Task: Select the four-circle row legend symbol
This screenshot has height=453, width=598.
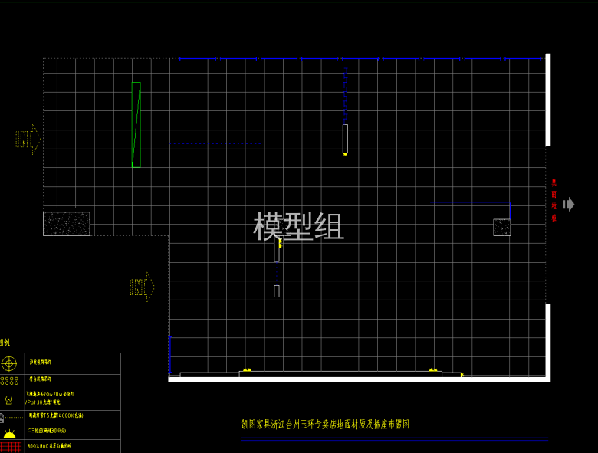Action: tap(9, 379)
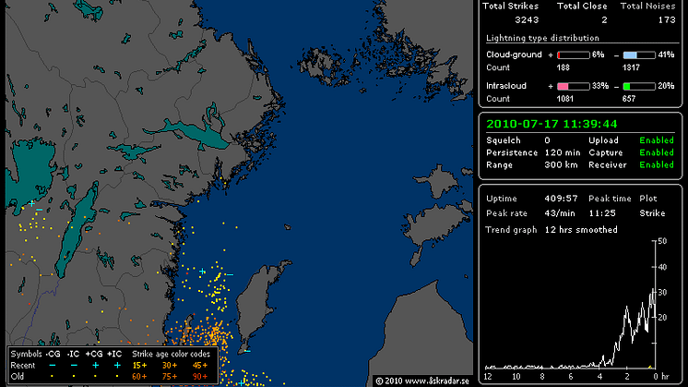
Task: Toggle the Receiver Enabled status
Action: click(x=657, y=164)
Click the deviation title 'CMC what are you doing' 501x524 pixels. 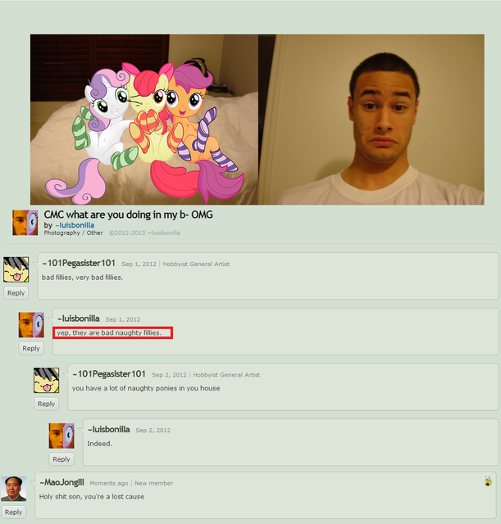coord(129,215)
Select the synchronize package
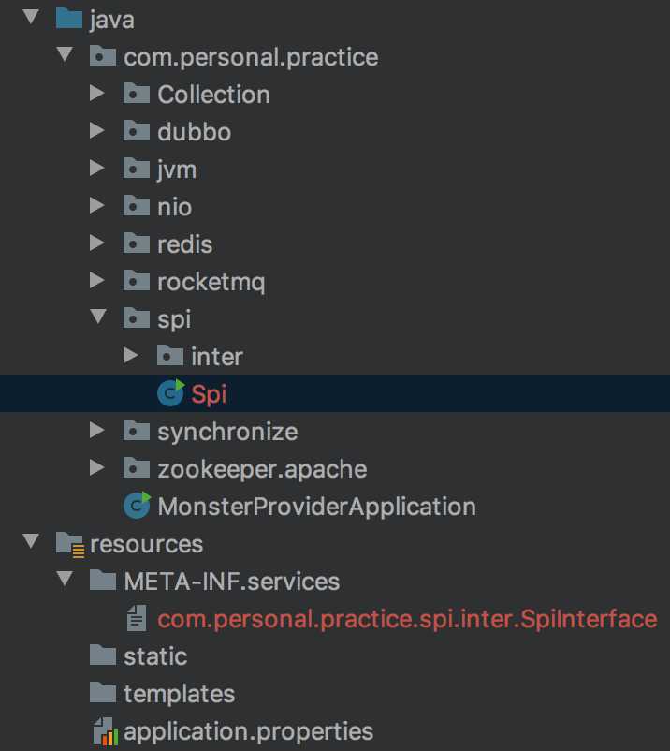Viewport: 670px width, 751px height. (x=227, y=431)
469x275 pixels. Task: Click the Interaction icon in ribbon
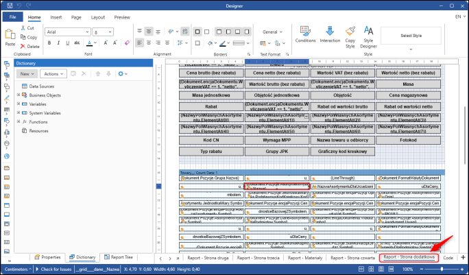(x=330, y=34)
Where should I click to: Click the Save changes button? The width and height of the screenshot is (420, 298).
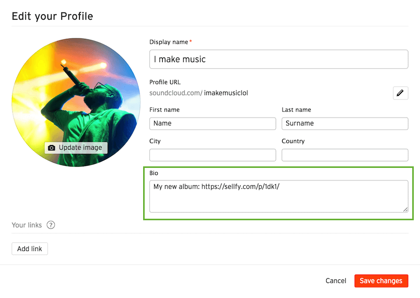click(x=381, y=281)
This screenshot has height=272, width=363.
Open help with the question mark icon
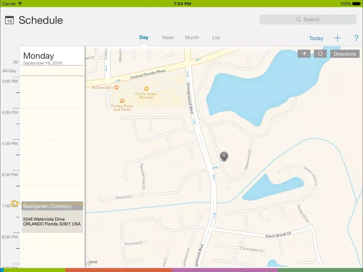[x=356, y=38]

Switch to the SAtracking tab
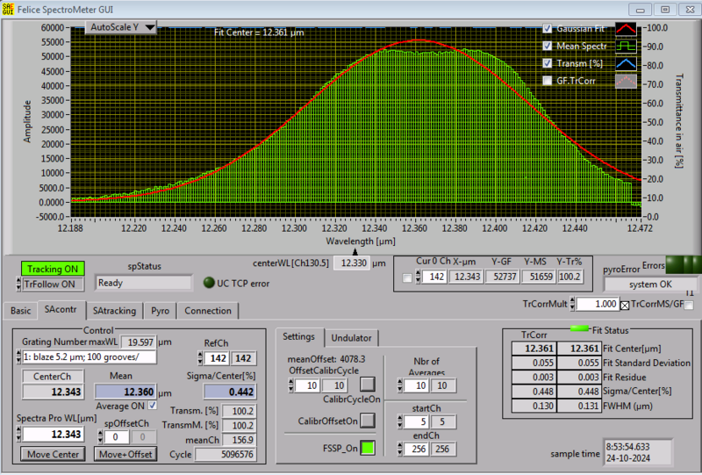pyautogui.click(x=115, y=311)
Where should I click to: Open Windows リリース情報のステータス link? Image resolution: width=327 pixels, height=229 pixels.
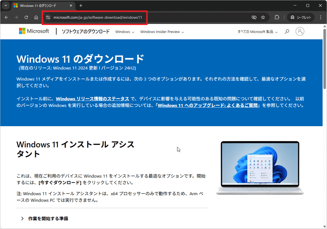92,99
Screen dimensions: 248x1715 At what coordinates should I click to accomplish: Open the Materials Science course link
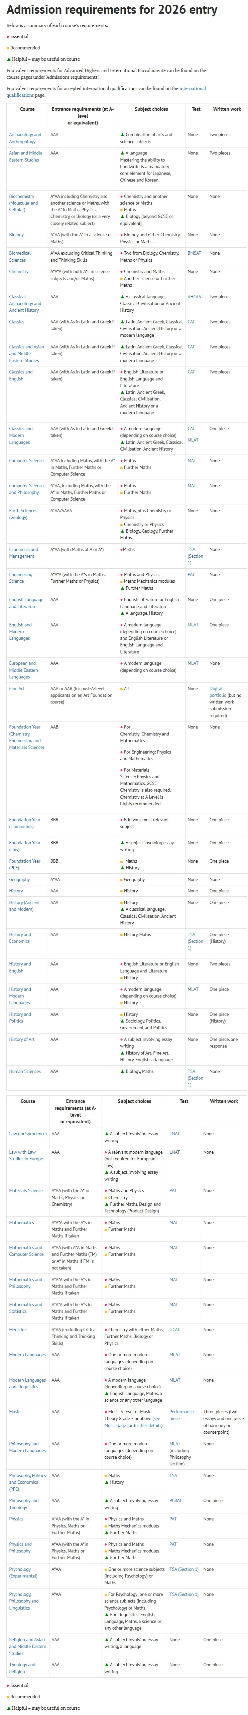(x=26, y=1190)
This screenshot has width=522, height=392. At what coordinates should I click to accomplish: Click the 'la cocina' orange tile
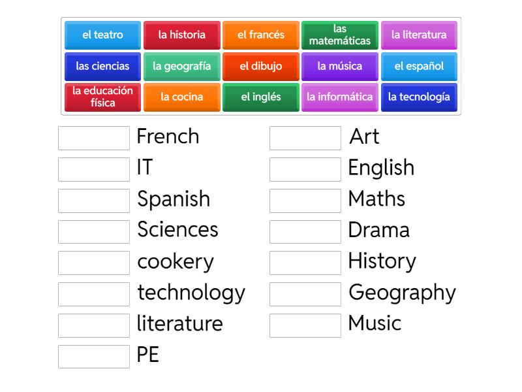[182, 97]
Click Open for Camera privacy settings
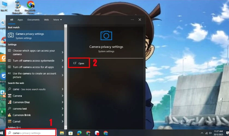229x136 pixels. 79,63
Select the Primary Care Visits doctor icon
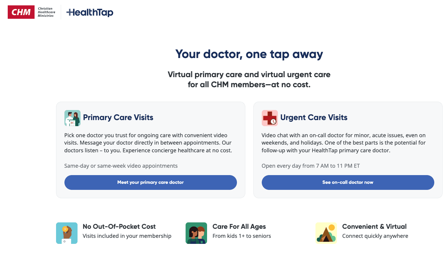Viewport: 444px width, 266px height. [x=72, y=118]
+===+
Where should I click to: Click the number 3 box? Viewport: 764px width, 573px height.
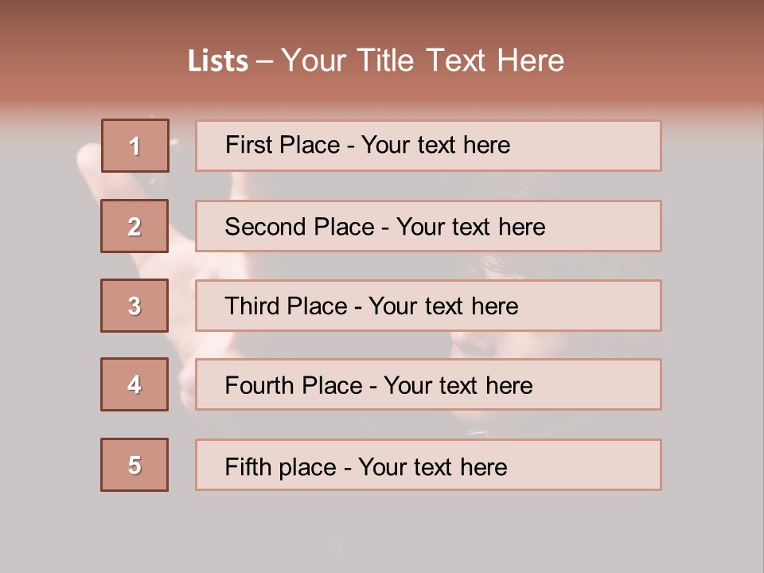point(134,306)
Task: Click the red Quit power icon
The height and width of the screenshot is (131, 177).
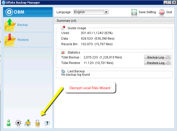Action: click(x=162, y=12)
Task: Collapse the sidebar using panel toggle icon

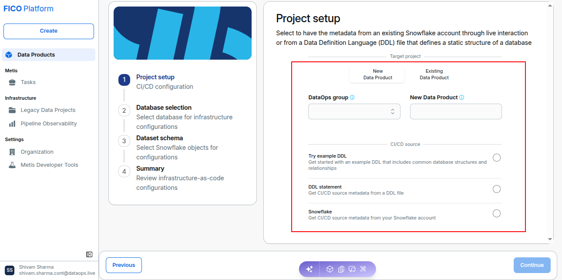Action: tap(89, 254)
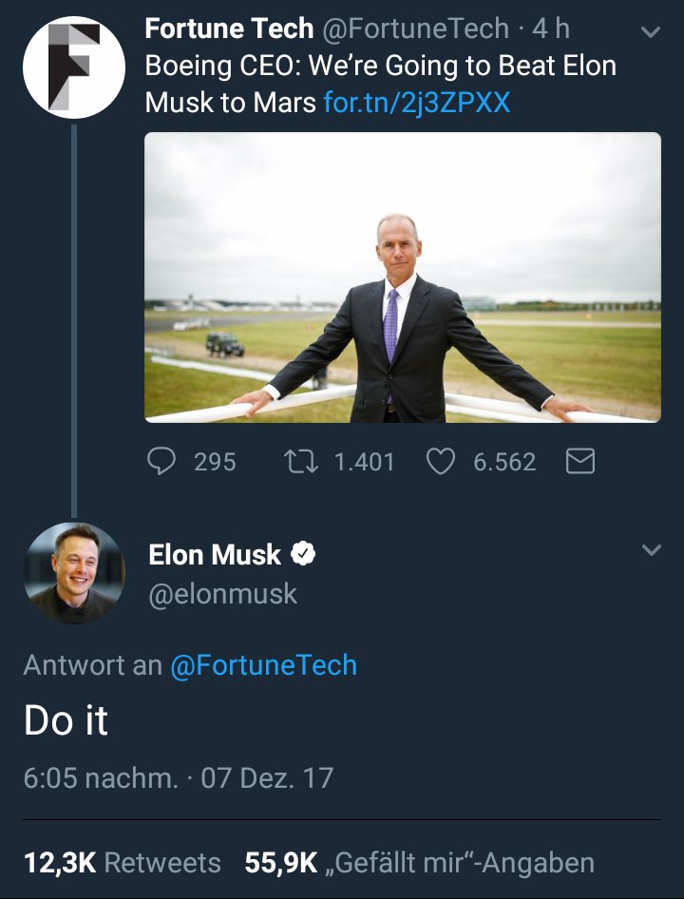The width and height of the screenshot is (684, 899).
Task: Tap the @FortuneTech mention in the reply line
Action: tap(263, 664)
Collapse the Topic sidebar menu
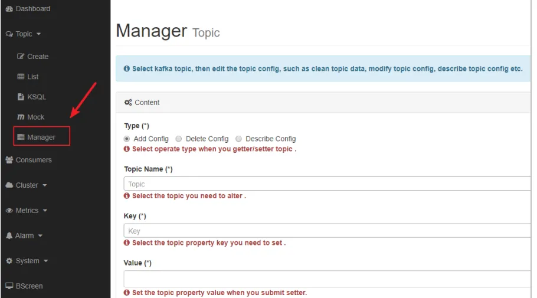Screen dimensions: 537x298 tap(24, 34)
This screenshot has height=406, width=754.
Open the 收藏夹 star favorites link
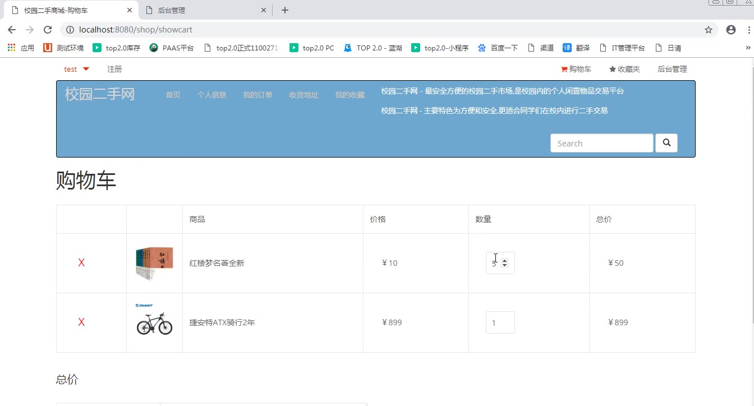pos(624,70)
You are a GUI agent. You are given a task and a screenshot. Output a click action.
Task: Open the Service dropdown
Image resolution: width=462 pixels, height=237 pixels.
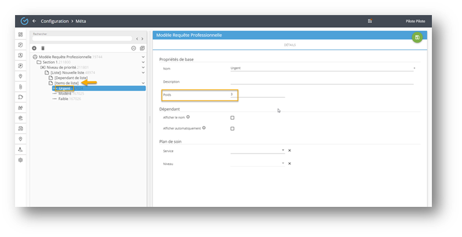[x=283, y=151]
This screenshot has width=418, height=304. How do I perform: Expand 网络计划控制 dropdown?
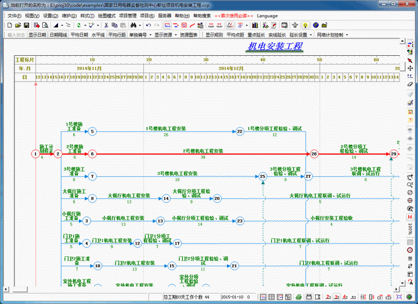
+===+
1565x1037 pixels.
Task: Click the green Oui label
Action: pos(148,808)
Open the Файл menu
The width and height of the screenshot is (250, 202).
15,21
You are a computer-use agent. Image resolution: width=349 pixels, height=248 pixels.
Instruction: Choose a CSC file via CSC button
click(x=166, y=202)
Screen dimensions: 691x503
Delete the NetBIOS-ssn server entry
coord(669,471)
+===+
- _Your instructions_:
From the listing above, return every line that contains the word "agent".

- _Response box_:
You are a GUI agent. You are given a task and a screenshot. Output a click action.
You are a computer-use agent. Image resolution: width=349 pixels, height=248 pixels.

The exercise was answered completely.